## start Data provided

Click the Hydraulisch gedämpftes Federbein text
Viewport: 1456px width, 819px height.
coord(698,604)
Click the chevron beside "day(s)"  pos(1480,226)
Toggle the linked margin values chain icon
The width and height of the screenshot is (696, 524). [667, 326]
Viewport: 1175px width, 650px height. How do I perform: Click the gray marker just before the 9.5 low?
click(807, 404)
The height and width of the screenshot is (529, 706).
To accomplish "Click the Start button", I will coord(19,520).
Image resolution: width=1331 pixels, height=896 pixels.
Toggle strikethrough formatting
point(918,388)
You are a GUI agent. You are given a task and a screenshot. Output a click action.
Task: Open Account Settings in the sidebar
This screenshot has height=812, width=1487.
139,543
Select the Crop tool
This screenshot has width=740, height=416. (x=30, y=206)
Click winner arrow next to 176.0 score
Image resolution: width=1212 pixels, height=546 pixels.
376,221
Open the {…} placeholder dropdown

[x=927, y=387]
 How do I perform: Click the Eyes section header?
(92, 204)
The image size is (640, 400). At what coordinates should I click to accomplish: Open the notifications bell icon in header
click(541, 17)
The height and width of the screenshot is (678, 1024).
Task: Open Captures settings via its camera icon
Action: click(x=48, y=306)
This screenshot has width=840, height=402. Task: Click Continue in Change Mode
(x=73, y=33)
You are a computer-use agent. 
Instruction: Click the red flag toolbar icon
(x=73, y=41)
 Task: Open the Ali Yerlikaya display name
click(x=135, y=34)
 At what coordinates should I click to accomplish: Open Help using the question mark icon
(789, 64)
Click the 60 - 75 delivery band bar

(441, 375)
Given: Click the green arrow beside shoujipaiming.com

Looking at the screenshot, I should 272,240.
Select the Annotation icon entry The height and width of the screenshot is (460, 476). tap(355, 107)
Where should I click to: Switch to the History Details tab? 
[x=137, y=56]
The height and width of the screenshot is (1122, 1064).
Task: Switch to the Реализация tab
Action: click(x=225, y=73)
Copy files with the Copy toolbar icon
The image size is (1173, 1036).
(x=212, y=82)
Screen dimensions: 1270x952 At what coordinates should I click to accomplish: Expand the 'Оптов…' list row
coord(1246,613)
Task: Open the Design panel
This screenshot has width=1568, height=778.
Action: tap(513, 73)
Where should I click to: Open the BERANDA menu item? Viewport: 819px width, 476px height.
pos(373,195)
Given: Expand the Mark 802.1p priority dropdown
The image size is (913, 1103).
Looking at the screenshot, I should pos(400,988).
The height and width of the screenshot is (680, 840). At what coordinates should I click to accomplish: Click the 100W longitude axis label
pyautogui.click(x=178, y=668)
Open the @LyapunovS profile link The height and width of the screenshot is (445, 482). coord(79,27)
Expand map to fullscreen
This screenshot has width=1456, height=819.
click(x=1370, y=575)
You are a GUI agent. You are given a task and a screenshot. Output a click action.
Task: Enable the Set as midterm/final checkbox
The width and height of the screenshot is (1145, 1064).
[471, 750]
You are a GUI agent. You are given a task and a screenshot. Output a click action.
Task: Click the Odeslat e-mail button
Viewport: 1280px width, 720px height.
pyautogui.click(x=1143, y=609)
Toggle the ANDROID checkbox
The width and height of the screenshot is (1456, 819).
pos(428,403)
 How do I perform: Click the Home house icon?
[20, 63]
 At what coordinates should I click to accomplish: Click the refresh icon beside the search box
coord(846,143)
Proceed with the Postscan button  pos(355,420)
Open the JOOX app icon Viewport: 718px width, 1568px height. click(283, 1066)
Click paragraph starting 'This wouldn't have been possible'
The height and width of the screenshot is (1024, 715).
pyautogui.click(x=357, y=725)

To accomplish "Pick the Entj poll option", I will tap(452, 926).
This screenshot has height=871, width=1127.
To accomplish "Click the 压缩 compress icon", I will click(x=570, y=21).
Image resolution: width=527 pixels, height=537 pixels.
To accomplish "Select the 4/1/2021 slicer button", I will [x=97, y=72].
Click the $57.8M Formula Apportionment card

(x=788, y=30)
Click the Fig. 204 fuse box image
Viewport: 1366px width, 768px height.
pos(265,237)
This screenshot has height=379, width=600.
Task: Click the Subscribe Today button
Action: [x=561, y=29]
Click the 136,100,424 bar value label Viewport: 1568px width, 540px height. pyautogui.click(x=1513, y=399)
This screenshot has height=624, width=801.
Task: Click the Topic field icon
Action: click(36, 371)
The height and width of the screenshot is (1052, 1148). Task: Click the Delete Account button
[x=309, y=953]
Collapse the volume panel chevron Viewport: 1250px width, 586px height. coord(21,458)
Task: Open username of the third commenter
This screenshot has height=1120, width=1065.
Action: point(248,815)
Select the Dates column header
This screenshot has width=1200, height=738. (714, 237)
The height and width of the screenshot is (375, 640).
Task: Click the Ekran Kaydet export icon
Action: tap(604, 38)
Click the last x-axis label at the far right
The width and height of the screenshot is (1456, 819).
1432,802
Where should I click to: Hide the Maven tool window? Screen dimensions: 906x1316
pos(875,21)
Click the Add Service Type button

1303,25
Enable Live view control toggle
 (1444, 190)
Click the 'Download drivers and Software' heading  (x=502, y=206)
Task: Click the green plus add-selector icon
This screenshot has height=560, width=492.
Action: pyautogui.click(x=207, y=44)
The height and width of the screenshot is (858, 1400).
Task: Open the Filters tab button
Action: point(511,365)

## end Data provided

> [What you have to do]: Reproduce verbatim the stretch of lines from the one containing "the search box" through the one containing "Click the 'Download", including both of those lines.

> [Exercise response]:
 At what coordinates should I click to accomplish: Click the refresh icon beside the search box
coord(846,143)
Proceed with the Postscan button  pos(355,420)
Open the JOOX app icon Viewport: 718px width, 1568px height. click(283, 1066)
Click paragraph starting 'This wouldn't have been possible'
The height and width of the screenshot is (1024, 715).
pyautogui.click(x=357, y=725)

To accomplish "Pick the Entj poll option", I will tap(452, 926).
This screenshot has height=871, width=1127.
To accomplish "Click the 压缩 compress icon", I will click(x=570, y=21).
Image resolution: width=527 pixels, height=537 pixels.
To accomplish "Select the 4/1/2021 slicer button", I will [x=97, y=72].
Click the $57.8M Formula Apportionment card

(x=788, y=30)
Click the Fig. 204 fuse box image
Viewport: 1366px width, 768px height.
pos(265,237)
This screenshot has height=379, width=600.
Task: Click the Subscribe Today button
Action: [x=561, y=29]
Click the 136,100,424 bar value label Viewport: 1568px width, 540px height. pyautogui.click(x=1513, y=399)
This screenshot has height=624, width=801.
Task: Click the Topic field icon
Action: click(36, 371)
The height and width of the screenshot is (1052, 1148). Task: Click the Delete Account button
[x=309, y=953]
Collapse the volume panel chevron Viewport: 1250px width, 586px height. coord(21,458)
Task: Open username of the third commenter
This screenshot has height=1120, width=1065.
Action: point(248,815)
Select the Dates column header
This screenshot has width=1200, height=738. (714, 237)
The height and width of the screenshot is (375, 640).
Task: Click the Ekran Kaydet export icon
Action: tap(604, 38)
Click the last x-axis label at the far right
The width and height of the screenshot is (1456, 819).
1432,802
Where should I click to: Hide the Maven tool window? Screen dimensions: 906x1316
pos(875,21)
Click the Add Service Type button

1303,25
Enable Live view control toggle
 (1444, 190)
Click the 'Download drivers and Software' heading  (x=502, y=206)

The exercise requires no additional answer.